I was invited one morning to a gathering of Salvadoran writers, a kind of informal coffee hour arranged by the American embassy. For some days there had been a question about where to hold this café literario, since there seemed to be no single location that was not considered off-limits by at least one of the guests, and at one point the ambassador’s residence was put forth as the most neutral setting. On the day before the event it was finally decided that UCA was the more appropriate place (“and just never mind,” as one of the embassy people put it, that some people would not go to UCA), and at ten the next morning we gathered there in a large conference room and drank coffee and talked, at first in platitudes, and then more urgently.

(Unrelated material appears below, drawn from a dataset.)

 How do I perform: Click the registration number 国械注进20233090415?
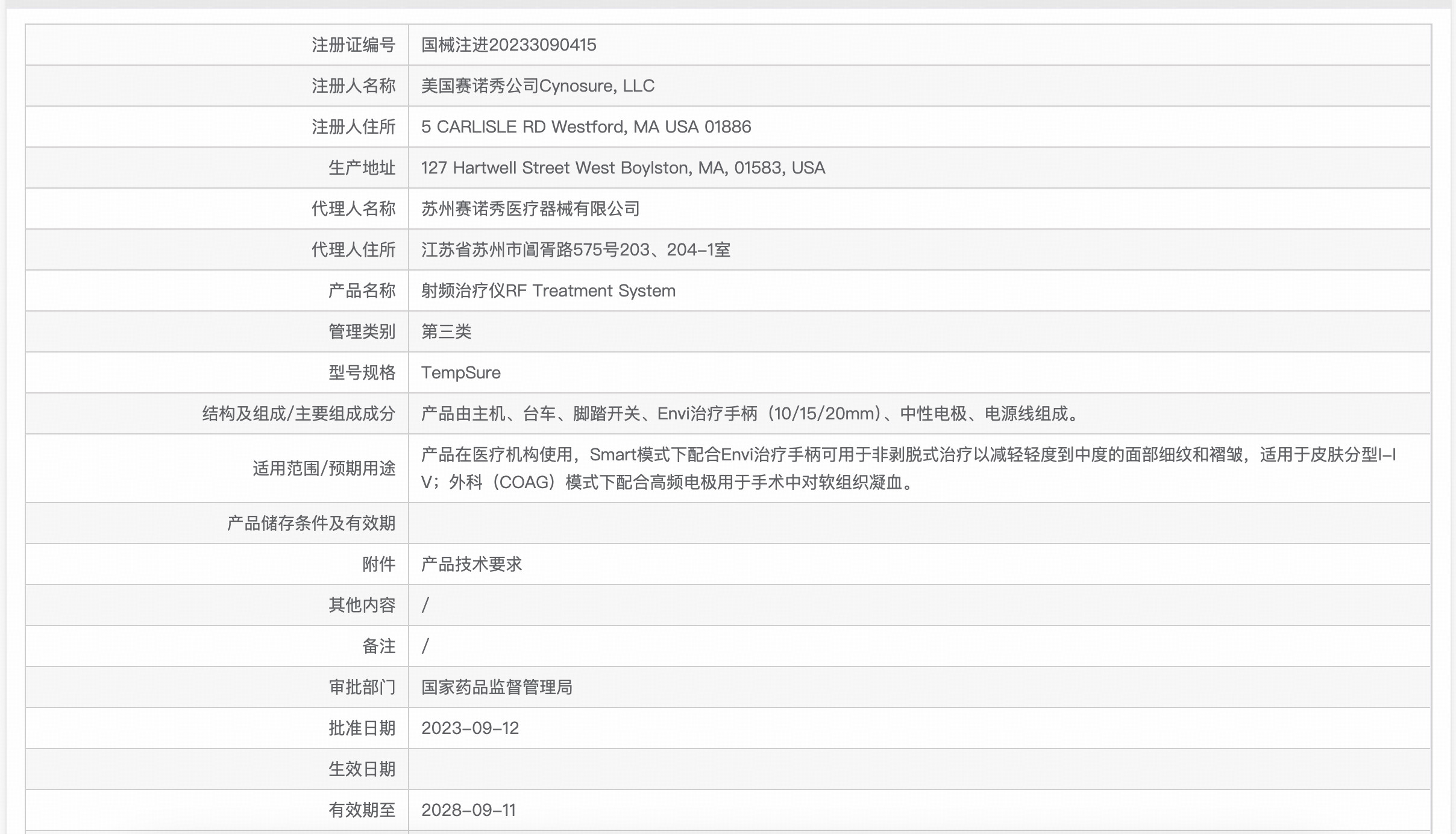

These are some of the sentences spoken to me that morning: It’s not possible to speak of intellectual life in El Salvador. Every day we lose more. We are regressing constantly. Intellectual life is drying up. You are looking at the intellectual life of El Salvador. Here. In this room. We are the only survivors. Some of the others are out of the country, others are not writing because they are engaged in political activity. Some have been disappeared, many of the teachers have been disappeared. Teaching is very dangerous, if a student misinterprets what a teacher says, then the teacher may be arrested. Some are in exile, the rest are dead. Los muertos, you know? We are the only ones left. There is no one after us, no young ones. It is all over, you know? At noon there was an exchange of books and curricula vitae. The cultural attaché from the embassy said that she, for one, would like to see this café literario close on a hopeful note, and someone provided one: it was a hopeful note that norteamericanos and centroamericanos could have such a meeting. This is what passed for a hopeful note in San Salvador in the summer of 1982.